Jandira Feghali: enquanto houver desigualdade, não há democracia plena

“Se você chegou a 33 milhões de pessoas com fome, não pode dizer que está num país democrático”, disse a líder do PCdoB. Confira o vídeo na íntegra com a entrevista

(Foto: Reprodução/TV Brasil)

A líder do PCdoB na Câmara dos Deputados, Jandira Feghali (RJ), disse que enquanto houver desigualdade de classe, racial, gênero e acesso aos bens e serviços, não haverá democracia plena.

“Se você chegou a 33 milhões de pessoas com fome, não pode dizer que está num país democrático”, disse a parlamentar durante entrevista ao programa “Dando a Real”, nesta terça-feira (31) à noite, na TV Brasil, com o jornalista Leandro Demori.

Entre os assuntos, Jandira falou sobre a decisão de deixar a profissão de médica para ingressar na política parlamentar, a Lei Marinha da Penha, o conflito no Oriente Médio e o golpe na ex-presidente Dilma Rousseff.    
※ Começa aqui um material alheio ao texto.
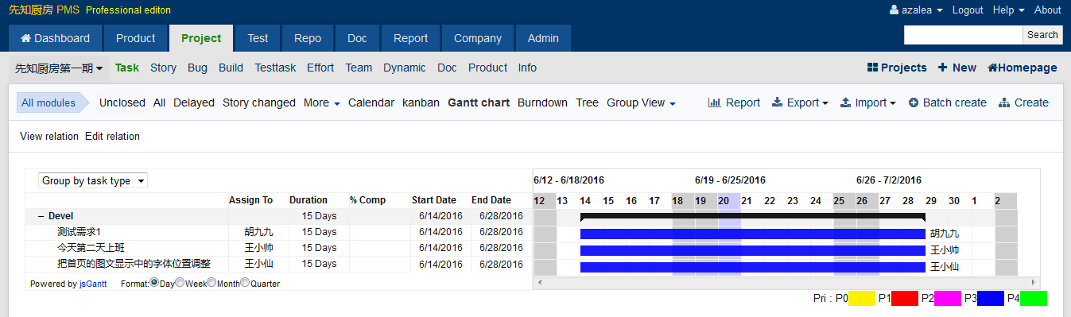Switch to the Test tab

coord(258,38)
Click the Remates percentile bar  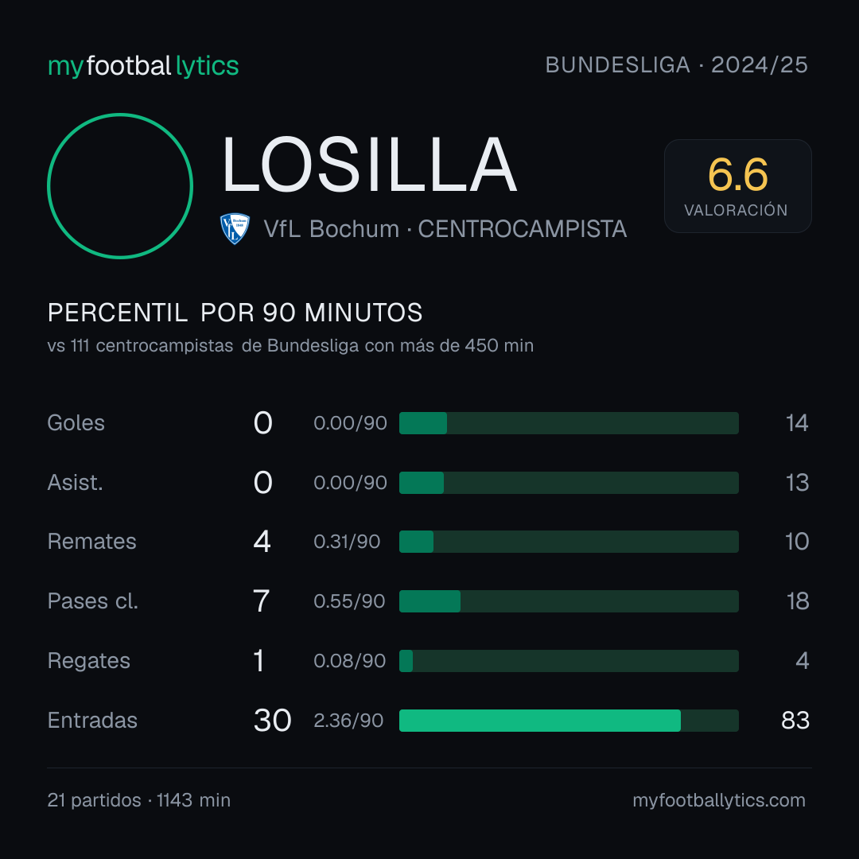[x=569, y=542]
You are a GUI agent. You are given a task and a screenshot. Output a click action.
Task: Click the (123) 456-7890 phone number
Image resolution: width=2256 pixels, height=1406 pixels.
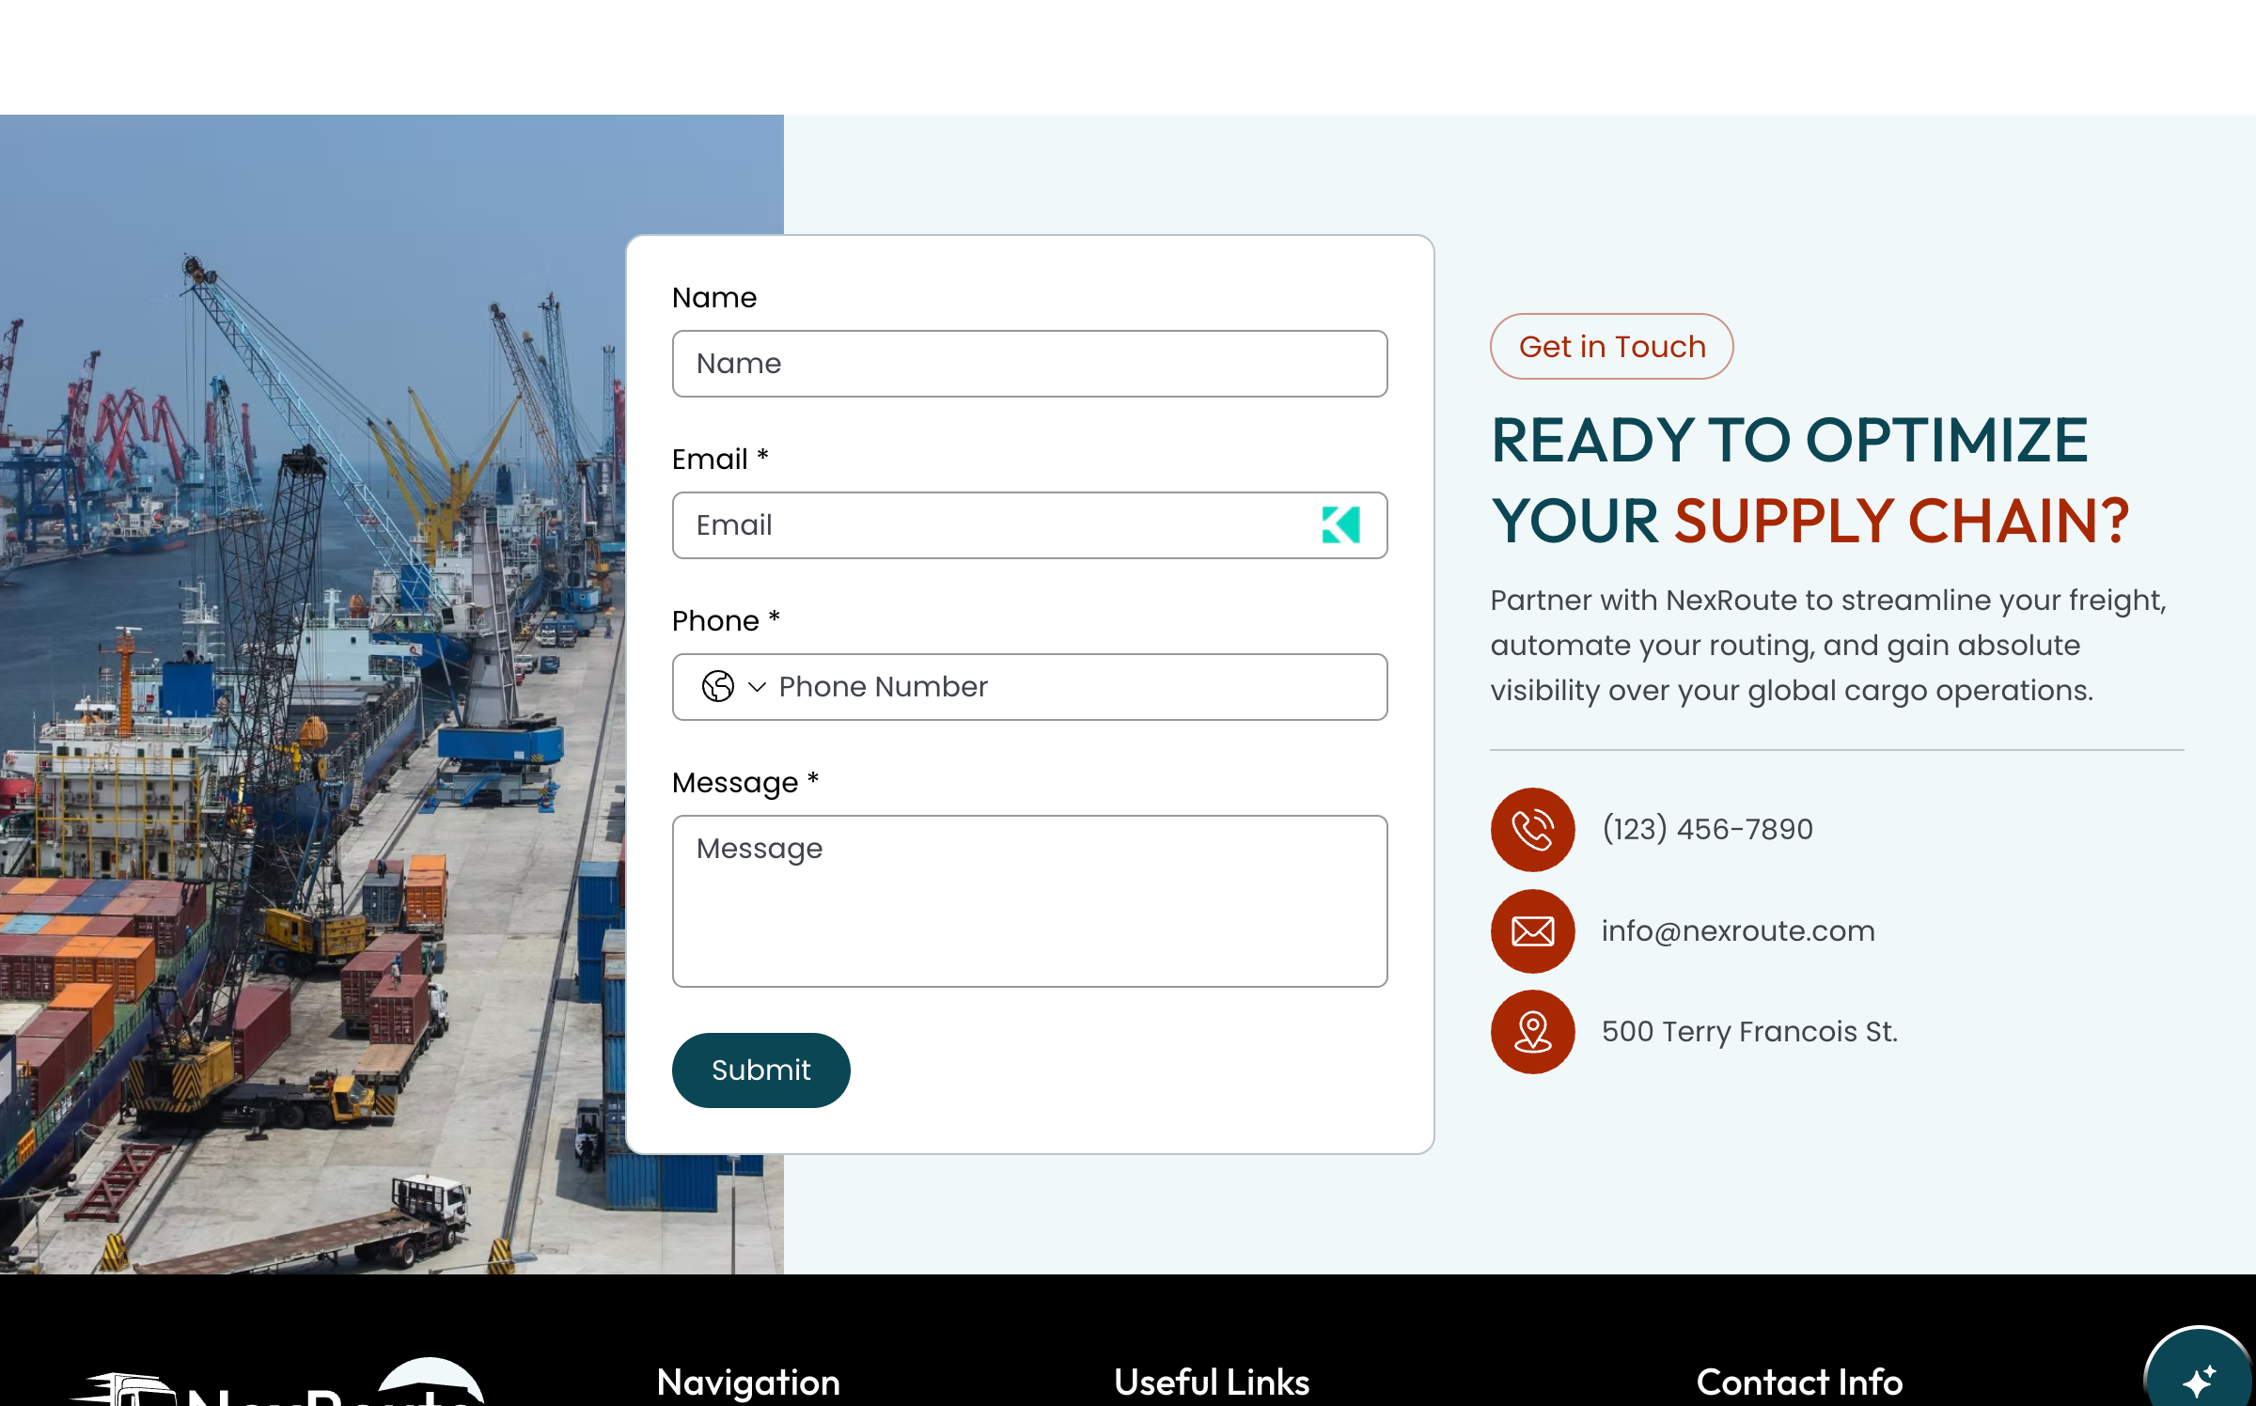tap(1707, 829)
A deputada falou sobre democracia no contexto de uma pergunta sobre o papel de alguns segmentos religiosos na política.

“Tem uma ação proativa de determinados grupos fundamentalistas que não são exatamente as religiões clássicas, dos evangélicos, dos católicos, dos budistas, da matriz africana e tal, que observam a religião como um projeto de poder”, considerou.

Confira a entrevista na íntegra:

Ela enfatizou que o Estado é laico. “Cada um tem a sua fé, isso é liberdade de culto, liberdade religiosa. Nós vamos defender até debaixo d’água, sempre, mas não pode a política e as leis serem definidas por uma religião”, defendeu.

Sobre o ingresso na política parlamentar, ela disse que tomou consciência de que havia um problema maior durante sua atuação como profissional.

“Se era fome, ou reinternava porque não tinha dinheiro para comprar o medicamento. Tudo isso foi me levando a compreender que o contexto social era muito difícil”, lembrou.

“Depois eu fiz o projeto Rondon, na Amazônia, lá em Parintins (AM), ali o sentimento foi o mesmo, eu tratava as crianças e elas bebiam água do rio na minha frente, ou seja, não adianta. Só isso aqui é pouco”, completou.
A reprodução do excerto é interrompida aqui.